When I am comparing it to Cash on Cash returns, I feel that the straight calculation doesn't adjust for the tax benefit of the return.
I hope to understand this correctly, the cash on cash return is before we apply depreciation for tax purposes so wouldn't the cash on cash need to be adjusted for a taxable equivalent yield?
If you're net income before depreciation is $2,500 on a $200k property, assuming 27.5 yr straight line depreciation, your depreciation expense would be ~$7k, so you're reporting $0 in taxable income. So if an investor is targeting a 5% Cash on Cash return for a house with say a 30% tax bracket, the taxable equivalent yield would be 7.14%? Just using basic math for simplicity.
Would you be carrying the credit of the difference of the loss ($4,500/year) towards your capital gains base when you eventually sell it down the road?
I'm trying to make sure I'm understanding this correctly and trying to see if my threshold to invest should be lower once you factor the tax advantages of real estate.
I would welcome any feedback or poking holes. Hopefully I wrote this logically and not too confusing but I've been confusing myself. Thanks everyone!
Basically, yes... I think its not "pre-calculated" since it would vary from to person depending the investment situation and their tax situation.
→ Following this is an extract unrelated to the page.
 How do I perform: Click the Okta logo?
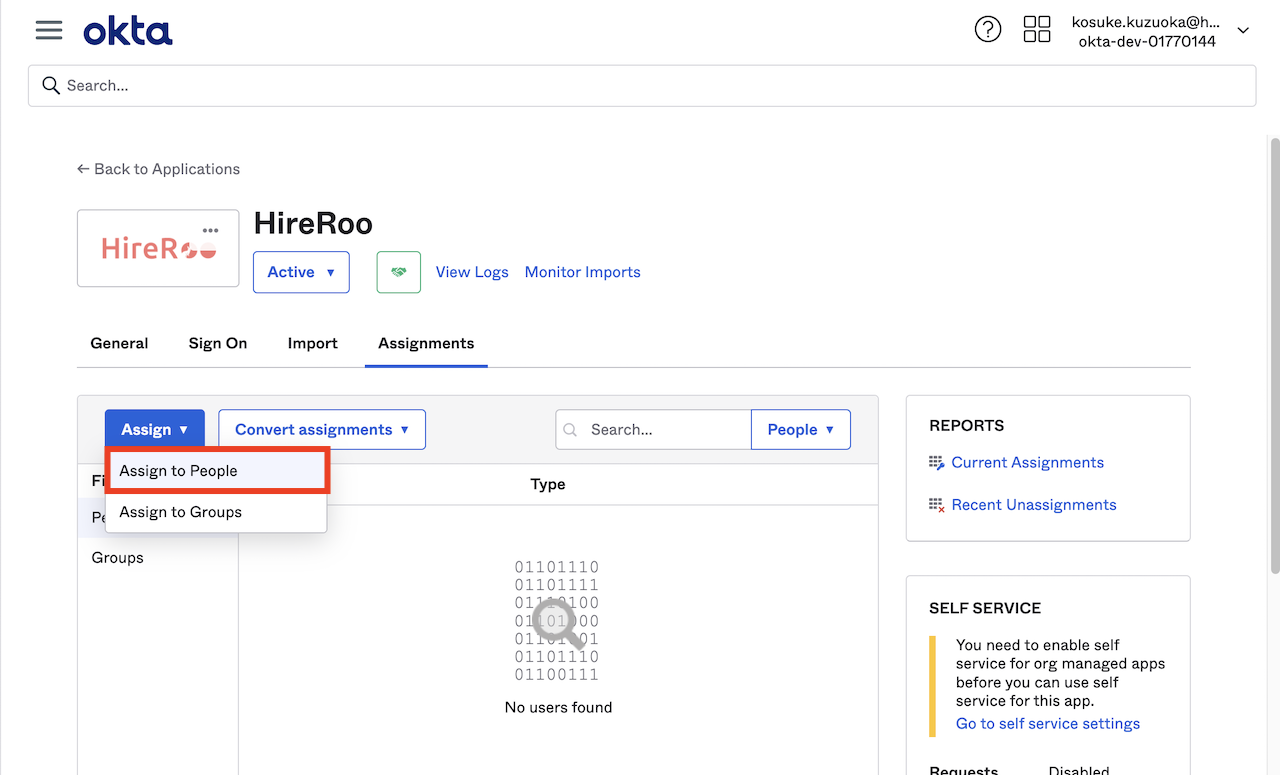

Your second question... Are you referring to the depreciation unrecapture? When you go to sell you are taxed at your ordinary tax rate capped at 25% on the depreciation that you were required to take. The amount above your cost basis is appreciation which is subject to capital gains tax. It all depends on what is the current tax code when you go to sell (assuming you don't do a 1031).
Given your example, the cash on cash return is really a post-tax amount to your income. Do you any other similar income streams to consider? Perhaps such as Roth IRA...
Just realize that the calculations get more complicated... When you make a capital improvement (new water heater, new roof, etc.), you need to depreciate those costs according to the IRS' schedule. So, the annual effective depreciation amount changes. Also, your rents and front end expenses will change over time.
Hope this helps. Good luck.
Thanks David. Yes, I realize everyone is different but at least it makes to include some kind of cushion when comparing to taxable fixed income alternatives.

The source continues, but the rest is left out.